We had Blue Crystal, Belize, now we have Quartz. What we haven’t until now, 3 Fiori revisions later, is a way to allow only a few selected themes to user choose from. Customers create their themes but are left with two options to restrict theme selection:

  • Disable entirely have only a custom one set as default
  • Have multiple custom themes, but they have to be displayed alongside all standard ones.

The third option, displaying only customer ones, was not possible… until now.

Disclaimer: This is a about an enhancement in INTEROP service, the backbone of all data gathered to make Fiori Launchpad work as we know it (tiles, catalogs, and a bunch of other things). Changing that service blindly can screw really good your system Launchpad. Read carefully the instructions or ask for system backup before starting, one of them will surely help you in this journey.

Note: Those steps were initially done on 7.52 (ABAP Trial) and could be exactly replicated on an older system (7.40). Therefore this standard part is somewhat stable and the procedure should be the same or similar for other stack versions. Steps were done through SAPGUI for Java.

How did I find where to enhance?

The same way as any Fiori/UI5 application that you know nothing (Jon Snow): peek network traffic in browser developer console. All modern web applications communicate with one (or multiple) backend endpoint(s), and UI5 is no exception (OData / REST). You can find its name there.

Themes HTTP request highlighted on Developer Console Network tab, where you can find INTEROP service mentioned on Request URL

Here we have path /sap/opu/odata/UI2/INTEROP/Themes. Reading a bit more about how developers implement OData services, you’ll find that SEGW projects commonly falls into /opu/odata/sap/ space, so this INTEROP should be a bit special and have a own handler class or, at least, one assigned. You can find it through SICF transaction.

Locating INTEROP path on SICF…

…and then locating its handler class.

To debug or not to debug?

Not to debug, be clever. And then debug (cleverly).

We have a name, we have search tools, we have the premise that all new code are implemented in classes. Do the math. Open SE84 and search for it.

Naming patterns plus good descriptions simplifies our work, we can quickly locate the implementing class.

We have the class: /UI2/CL_EDM_DA_INTEROP_THM_00. You can either read its source code and locate, or help yourself with layer-aware debug.
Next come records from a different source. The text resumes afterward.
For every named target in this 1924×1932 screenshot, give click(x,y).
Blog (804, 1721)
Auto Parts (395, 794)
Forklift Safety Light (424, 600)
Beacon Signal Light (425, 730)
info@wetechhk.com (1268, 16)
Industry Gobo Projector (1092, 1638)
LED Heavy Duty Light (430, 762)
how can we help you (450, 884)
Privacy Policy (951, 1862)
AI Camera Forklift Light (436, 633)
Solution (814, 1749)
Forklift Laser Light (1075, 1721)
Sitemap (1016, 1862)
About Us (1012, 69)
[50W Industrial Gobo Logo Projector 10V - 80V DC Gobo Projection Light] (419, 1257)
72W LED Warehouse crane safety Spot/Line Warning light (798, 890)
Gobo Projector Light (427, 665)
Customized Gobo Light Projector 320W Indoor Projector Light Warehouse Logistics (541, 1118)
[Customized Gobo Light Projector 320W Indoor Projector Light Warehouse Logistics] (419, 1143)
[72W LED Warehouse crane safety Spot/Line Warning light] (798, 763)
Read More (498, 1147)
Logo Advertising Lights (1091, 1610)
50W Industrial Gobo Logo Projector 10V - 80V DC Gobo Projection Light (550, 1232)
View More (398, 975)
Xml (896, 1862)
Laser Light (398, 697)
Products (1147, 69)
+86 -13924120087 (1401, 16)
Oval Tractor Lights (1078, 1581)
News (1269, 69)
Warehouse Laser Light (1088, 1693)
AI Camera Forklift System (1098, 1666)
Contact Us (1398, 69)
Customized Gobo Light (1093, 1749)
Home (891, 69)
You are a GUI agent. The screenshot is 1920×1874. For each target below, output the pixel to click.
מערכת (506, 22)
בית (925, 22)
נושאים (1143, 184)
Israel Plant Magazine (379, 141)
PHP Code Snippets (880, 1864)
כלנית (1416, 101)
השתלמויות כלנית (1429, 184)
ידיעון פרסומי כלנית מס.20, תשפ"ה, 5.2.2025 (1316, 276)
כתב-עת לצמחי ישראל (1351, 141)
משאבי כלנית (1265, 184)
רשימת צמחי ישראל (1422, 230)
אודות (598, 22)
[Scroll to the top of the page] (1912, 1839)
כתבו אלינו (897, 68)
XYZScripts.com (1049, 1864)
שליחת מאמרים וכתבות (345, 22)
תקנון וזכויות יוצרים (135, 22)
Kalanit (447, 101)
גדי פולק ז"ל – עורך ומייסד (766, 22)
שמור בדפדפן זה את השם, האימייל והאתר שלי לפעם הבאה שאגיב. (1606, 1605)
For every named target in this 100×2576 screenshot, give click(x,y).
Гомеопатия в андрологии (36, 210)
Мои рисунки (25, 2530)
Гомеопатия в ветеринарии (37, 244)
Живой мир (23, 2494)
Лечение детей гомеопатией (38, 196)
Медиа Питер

Activating layer-aware debug to stop only in that class.

A debug later, spotted where it fills the internal table responsible for theme list

Enhancement point spotted! Class constructor of class /UI2/CL_EDM_DA_INTEROP_THM_00. Just one implicit enhancement there and job is done.

Theme selection after enhancement, displaying only High Contrast themes

I could happily finish here but I won’t. Let’s do this enhancement wise, a pluggable one to be quick to adapt whenever SAP decides to change standard code. Normal development would be with a new customer class wrapping company rules to restrict themes, but I did by creating a BAdI definition and calling it there, and only then implementing a customer class. Why? To share it with you!

You can download/install from git repo thalesvb/flponprem-themerestriction and all you need to do is implement a BAdI with your rules, the same way you do for standard code. Whenever SAP changes (or relocates) that code, git repo will (probably) be updated. You fetch that update for your system, and that’s it. No need to manually readapt code on your end.

This is not bulletproof, it is still possible to set any theme with URL parameters because that happens on Fiori Launchpad Javascript, before any call to backend. There is margin to disable this behavior, but that’s an excellent start for one horror story and I will not help you with it.